最近読んだ本(88)――池井戸潤『架空通貨』

 池井戸潤氏の初期の作品。読み応えは十分ありました。ただ氏の初期の作品ということもあるのか、他と比べて痛快さには欠ける印象でした。

 「架空通貨」とは長野県の山間部の町にある企業が発行する振興券で、通常の紙幣と同じようにその町では流通していたのでした。その企業は亜鉛加工業で、まさに町が亜鉛に染められたように「黒い町」となってしまったかのように、一企業の横暴、脅迫、権力で無理やり流通させられているような状況でした。

 その町にかつて商社マンだった高校教師の辛島が、教え子の父が経営する会社が破綻した真相を確かめるべく乗り込んで来るところから物語は進んで行きます。

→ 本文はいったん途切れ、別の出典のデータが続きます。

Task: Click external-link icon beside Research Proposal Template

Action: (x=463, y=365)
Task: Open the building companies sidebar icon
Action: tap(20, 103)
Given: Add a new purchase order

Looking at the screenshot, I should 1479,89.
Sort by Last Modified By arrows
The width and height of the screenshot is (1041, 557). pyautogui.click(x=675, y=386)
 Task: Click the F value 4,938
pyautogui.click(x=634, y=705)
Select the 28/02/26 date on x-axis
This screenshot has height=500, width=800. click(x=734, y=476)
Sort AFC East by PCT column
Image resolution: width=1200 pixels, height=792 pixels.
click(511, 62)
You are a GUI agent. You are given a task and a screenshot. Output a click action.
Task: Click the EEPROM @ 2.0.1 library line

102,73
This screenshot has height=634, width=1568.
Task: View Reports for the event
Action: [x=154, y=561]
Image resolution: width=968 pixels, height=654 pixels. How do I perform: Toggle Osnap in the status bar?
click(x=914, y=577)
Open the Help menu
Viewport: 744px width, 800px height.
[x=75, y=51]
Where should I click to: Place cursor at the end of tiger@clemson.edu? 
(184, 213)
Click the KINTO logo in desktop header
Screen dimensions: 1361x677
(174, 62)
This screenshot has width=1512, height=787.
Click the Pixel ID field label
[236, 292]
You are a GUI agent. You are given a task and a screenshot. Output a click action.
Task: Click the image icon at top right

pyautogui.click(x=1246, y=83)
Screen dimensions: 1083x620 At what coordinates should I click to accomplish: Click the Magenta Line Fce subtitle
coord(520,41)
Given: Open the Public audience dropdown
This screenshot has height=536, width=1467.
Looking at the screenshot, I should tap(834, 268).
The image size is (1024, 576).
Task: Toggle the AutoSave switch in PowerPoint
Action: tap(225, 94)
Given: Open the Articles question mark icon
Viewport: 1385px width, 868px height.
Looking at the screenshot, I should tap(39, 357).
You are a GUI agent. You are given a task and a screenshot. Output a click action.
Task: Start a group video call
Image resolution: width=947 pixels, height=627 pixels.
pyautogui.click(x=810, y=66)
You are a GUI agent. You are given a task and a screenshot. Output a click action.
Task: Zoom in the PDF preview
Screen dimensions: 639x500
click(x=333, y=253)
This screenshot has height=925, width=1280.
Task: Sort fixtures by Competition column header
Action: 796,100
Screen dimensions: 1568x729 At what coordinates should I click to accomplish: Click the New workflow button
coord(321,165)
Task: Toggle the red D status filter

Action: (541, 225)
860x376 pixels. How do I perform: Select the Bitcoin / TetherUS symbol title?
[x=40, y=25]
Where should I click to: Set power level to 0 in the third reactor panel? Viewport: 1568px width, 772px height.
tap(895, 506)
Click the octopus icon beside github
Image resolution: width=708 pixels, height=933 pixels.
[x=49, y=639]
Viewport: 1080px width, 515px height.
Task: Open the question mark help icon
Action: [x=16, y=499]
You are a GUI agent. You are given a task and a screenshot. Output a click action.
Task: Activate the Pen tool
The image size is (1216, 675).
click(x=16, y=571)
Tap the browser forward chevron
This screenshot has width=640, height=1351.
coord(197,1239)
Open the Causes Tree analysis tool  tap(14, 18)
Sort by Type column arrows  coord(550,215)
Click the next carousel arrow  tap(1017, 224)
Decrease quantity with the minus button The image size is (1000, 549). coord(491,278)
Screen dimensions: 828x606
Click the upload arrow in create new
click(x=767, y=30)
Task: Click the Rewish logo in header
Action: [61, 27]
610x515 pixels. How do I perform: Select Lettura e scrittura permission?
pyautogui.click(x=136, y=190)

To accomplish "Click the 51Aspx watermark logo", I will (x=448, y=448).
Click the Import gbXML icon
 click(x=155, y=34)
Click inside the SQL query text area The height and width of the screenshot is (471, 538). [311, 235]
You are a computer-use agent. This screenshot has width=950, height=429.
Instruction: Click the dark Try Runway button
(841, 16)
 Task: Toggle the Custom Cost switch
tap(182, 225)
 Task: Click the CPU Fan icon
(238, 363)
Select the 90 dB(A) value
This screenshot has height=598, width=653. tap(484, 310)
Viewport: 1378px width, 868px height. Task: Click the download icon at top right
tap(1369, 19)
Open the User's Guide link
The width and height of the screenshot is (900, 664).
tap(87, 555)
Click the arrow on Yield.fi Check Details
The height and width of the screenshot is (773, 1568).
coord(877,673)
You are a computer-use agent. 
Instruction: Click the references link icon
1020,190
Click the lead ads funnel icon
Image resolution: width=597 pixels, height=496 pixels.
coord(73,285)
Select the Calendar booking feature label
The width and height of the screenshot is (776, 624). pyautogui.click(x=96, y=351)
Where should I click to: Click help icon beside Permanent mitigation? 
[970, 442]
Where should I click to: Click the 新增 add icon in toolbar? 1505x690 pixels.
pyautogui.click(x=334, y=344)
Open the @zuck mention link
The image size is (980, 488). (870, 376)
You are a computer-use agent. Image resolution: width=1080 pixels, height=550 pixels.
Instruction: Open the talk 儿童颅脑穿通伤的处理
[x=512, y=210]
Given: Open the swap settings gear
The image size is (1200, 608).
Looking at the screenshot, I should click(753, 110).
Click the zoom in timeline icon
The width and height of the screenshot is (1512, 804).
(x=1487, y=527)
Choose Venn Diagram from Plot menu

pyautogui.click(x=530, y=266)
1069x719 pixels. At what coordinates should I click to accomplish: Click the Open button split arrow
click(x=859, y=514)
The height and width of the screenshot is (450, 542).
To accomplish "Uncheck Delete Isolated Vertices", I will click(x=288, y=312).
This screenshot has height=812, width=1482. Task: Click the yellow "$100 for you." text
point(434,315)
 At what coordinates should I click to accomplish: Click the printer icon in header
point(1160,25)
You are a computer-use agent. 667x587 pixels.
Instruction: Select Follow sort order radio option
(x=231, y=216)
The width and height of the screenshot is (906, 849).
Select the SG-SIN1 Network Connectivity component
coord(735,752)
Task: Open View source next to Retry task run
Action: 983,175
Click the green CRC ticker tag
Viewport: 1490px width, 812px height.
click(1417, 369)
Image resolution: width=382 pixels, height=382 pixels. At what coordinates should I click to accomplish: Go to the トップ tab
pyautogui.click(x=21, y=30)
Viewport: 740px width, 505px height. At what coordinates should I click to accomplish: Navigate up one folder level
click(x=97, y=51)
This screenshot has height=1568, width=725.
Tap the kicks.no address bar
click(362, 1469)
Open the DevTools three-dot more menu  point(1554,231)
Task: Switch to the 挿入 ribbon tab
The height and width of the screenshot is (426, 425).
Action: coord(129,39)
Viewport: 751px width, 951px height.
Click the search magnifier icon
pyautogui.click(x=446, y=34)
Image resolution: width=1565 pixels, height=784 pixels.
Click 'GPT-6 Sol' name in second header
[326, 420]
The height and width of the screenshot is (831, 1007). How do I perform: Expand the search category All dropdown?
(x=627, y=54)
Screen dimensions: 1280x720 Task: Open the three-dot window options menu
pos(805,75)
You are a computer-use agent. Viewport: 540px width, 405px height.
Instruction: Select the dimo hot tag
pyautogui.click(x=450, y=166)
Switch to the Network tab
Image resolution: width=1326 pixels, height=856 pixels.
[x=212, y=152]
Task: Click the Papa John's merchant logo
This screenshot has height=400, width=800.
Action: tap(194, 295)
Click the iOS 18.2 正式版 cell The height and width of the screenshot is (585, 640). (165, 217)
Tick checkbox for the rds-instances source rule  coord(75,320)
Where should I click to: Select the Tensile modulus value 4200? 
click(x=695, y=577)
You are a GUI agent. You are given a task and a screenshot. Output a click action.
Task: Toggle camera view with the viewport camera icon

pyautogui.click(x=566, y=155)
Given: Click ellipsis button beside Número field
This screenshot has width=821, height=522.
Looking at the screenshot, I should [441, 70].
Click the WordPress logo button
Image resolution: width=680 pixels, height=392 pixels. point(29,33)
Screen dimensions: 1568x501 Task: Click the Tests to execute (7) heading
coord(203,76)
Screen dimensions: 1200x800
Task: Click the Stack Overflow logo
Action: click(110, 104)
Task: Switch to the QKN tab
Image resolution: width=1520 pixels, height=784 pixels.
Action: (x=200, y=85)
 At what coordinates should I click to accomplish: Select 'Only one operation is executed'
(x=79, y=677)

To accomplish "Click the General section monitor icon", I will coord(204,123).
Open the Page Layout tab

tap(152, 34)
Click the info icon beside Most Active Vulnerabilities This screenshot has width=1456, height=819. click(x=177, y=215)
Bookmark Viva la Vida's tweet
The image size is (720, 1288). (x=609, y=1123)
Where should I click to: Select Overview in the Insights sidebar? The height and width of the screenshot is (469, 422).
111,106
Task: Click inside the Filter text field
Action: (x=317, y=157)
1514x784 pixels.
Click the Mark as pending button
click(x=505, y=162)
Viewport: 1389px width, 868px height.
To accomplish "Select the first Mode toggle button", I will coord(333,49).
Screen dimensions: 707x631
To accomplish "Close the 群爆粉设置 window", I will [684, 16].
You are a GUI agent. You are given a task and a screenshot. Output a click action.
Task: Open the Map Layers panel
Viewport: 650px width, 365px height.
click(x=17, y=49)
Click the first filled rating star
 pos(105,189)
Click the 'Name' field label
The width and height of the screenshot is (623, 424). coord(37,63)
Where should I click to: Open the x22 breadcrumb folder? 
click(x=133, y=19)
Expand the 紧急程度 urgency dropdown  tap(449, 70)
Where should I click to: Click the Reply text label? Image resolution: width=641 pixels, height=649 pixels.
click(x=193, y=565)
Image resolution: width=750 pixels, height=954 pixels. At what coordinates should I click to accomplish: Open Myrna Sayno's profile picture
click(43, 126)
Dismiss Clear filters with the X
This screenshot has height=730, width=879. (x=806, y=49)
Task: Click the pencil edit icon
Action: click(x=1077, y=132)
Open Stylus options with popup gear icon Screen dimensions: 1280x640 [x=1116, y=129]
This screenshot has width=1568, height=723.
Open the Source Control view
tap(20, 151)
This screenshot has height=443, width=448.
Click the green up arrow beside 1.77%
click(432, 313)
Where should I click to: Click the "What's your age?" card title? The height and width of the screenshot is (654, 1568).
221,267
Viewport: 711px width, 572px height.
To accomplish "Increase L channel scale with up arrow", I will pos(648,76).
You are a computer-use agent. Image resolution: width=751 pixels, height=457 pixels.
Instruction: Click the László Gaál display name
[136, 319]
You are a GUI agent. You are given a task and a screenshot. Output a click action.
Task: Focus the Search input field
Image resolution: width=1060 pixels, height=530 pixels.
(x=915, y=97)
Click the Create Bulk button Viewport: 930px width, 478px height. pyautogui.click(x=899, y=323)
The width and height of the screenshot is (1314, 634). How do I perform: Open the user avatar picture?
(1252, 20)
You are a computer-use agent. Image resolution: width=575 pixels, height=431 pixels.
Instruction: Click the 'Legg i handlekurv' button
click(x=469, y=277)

 緻密に練られたストーリー展開には感心させられるものの、一高校教師が生徒を心配するあまりのこととは言え、何故そこまでするのかという思いがしないでもなかったです。それに元銀行マンの氏の作品に多いことですが、普段見慣れない専門用語も多く、金融などには疎い私には取っつきにくいところもありました。

 氏の作品は弱い者が強い者に負けずに頑張るというのが多いです。そして強い者がやり込められる痛快さもあり、そういうところが面白くてここ数年時々読んでいます。今作もそういうところを期待したのですが、ちょっとがっかりした読後感でした。